L’e-commerce alimentaire a explosé en Corée du Sud
Ce qui n’a pas empêché la France, dont la Corée du Sud est le quatrième client en Asie, d’y exporter pour 600 millions d’euros de produits agroalimentaires et agricoles en 2023. Là encore les vins et spiritueux dominent (35 % des ventes), suivis des produits laitiers, essentiellement du beurre et du lait pour la transformation.
Pays de plus en plus ouvert -il a aussi signé un accord de libre-échange avec l’UE-, il conserve cependant de vieux réflexes. « Les ventes en ligne de produits agroalimentaires et de vins et spiritueux ont explosé lors de la pandémie, explique ainsi Jérôme Perdreau.

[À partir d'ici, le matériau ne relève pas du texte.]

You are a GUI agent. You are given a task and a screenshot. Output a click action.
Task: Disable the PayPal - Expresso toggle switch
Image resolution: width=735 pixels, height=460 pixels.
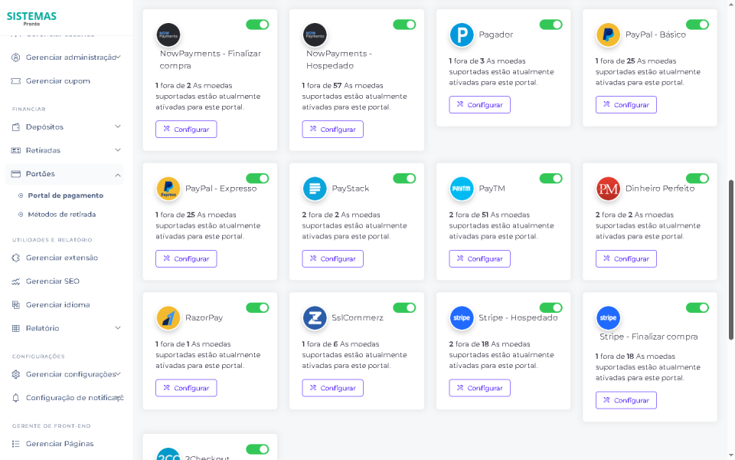[258, 178]
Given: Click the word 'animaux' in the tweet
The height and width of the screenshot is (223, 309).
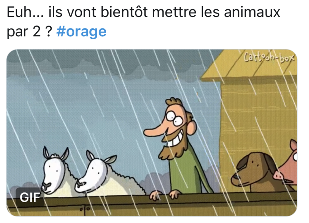Looking at the screenshot, I should tap(252, 12).
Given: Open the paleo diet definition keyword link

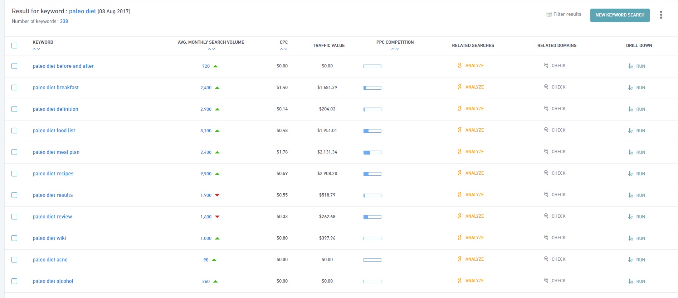Looking at the screenshot, I should (55, 109).
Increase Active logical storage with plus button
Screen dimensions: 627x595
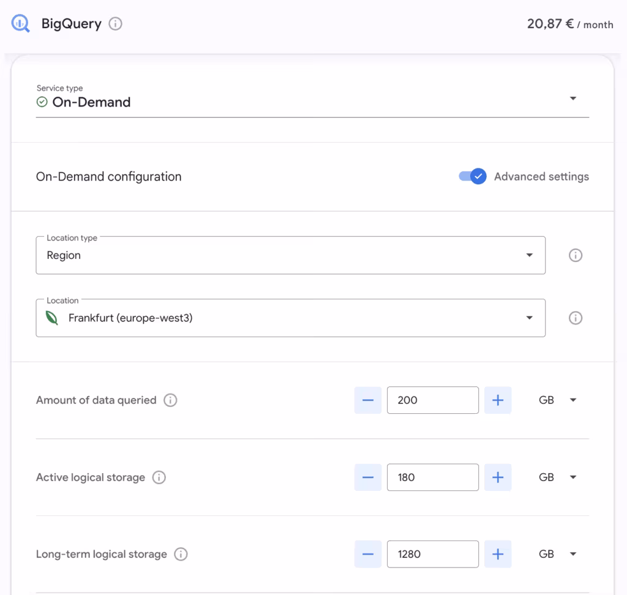[x=498, y=477]
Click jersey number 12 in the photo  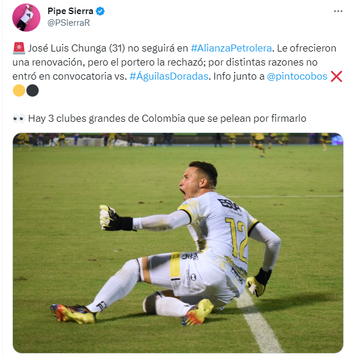(237, 239)
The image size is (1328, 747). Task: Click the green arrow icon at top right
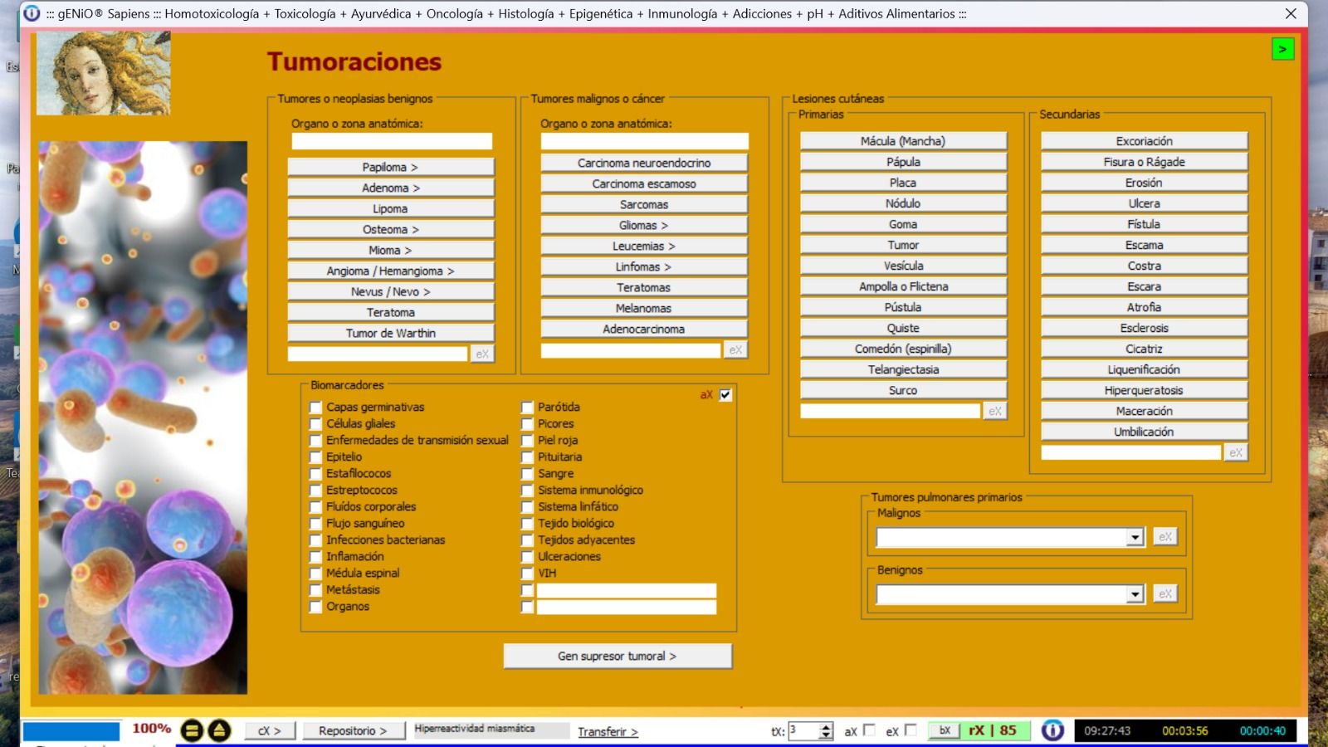(1282, 50)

Il existe cependant des barrières non tarifaires : on peut vendre de l’alcool en ligne mais uniquement à condition qu’il soit coréen. » Ce canal de distribution n’en demeure pas moins intéressant selon le conseiller.
Sophie Creusillet
Les négociations en cours dans les viandes
Avec le Japon :
– L’accord de zonage pour la peste porcine africaine est en bonne voie. Un groupe d’experts japonais a fait le déplacement fin janvier et devrait donner sa validation.

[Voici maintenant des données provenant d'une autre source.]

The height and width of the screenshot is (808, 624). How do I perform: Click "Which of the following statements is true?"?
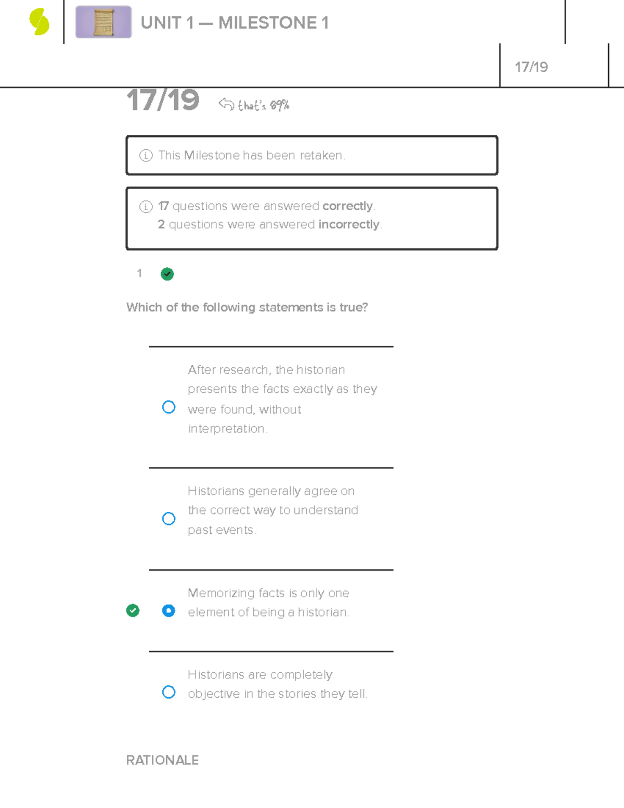tap(247, 307)
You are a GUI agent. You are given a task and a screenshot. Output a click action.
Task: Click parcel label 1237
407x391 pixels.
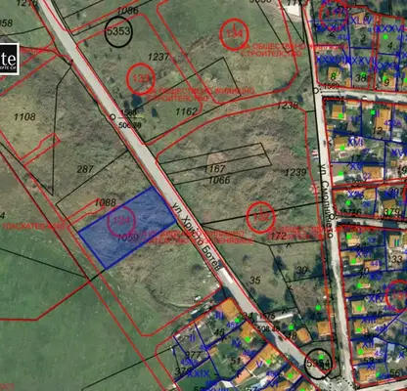158,57
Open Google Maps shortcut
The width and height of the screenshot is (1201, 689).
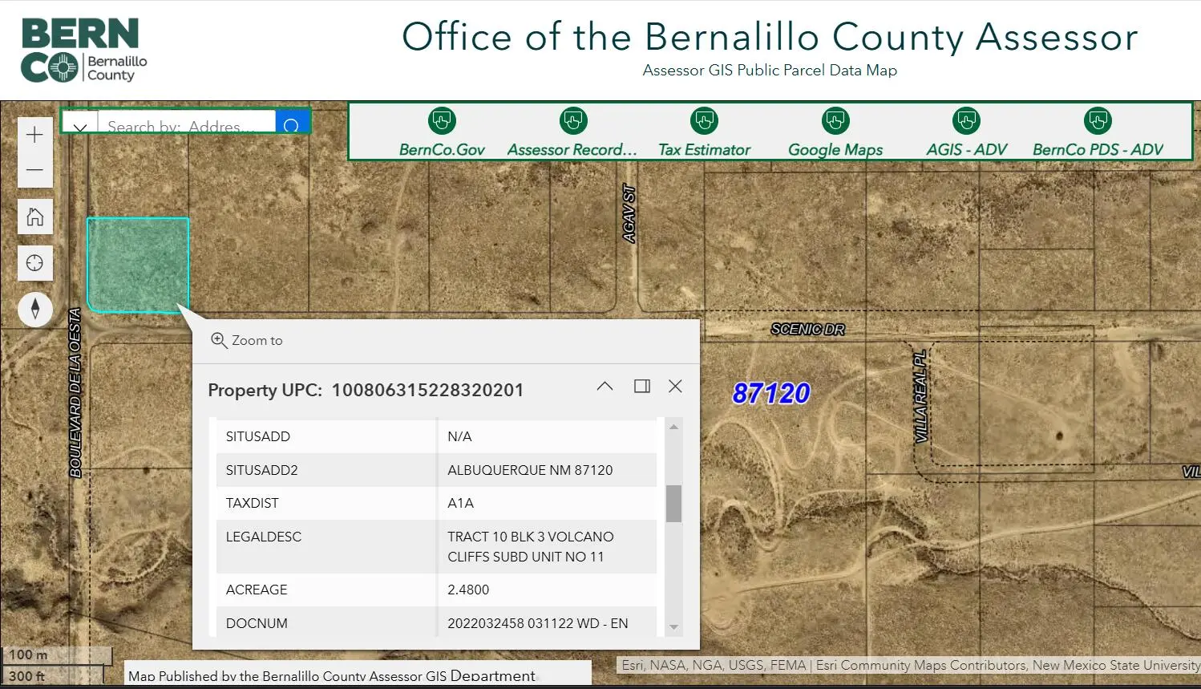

– Concernant la vaccination des volailles contre la grippe aviaire, des négociations vont pouvoir commencer après unen première évaluation des autorités japonaises. En attendant, un agrément peut-être demandé pour les ovoproduits traités thermiquement.Avec la Corée du Sud :
– L’Assemblée nationale coréenne a validé en décembre dernier l’autorisation d’accès au marché pour la viande bovine en provenance de France et d’Irlande après avoir entamé la réouverture de son marché aux importations de l’UE en levant les restrictions liées à l’encéphalopathie spongiforme bovine pour la viande bovine danoise et néerlandaise. Le dossier doit à présent être renvoyé au ministère sud-coréen de l’Agriculture pour finaliser les démarches administratives. En outre, le processus d’importation de viande bovine en Corée du Sud comprend une délibération à l’Assemblée nationale.
– Des négociations sont en cours pour parvenir à des accords de zonage sur les volailles et le porc.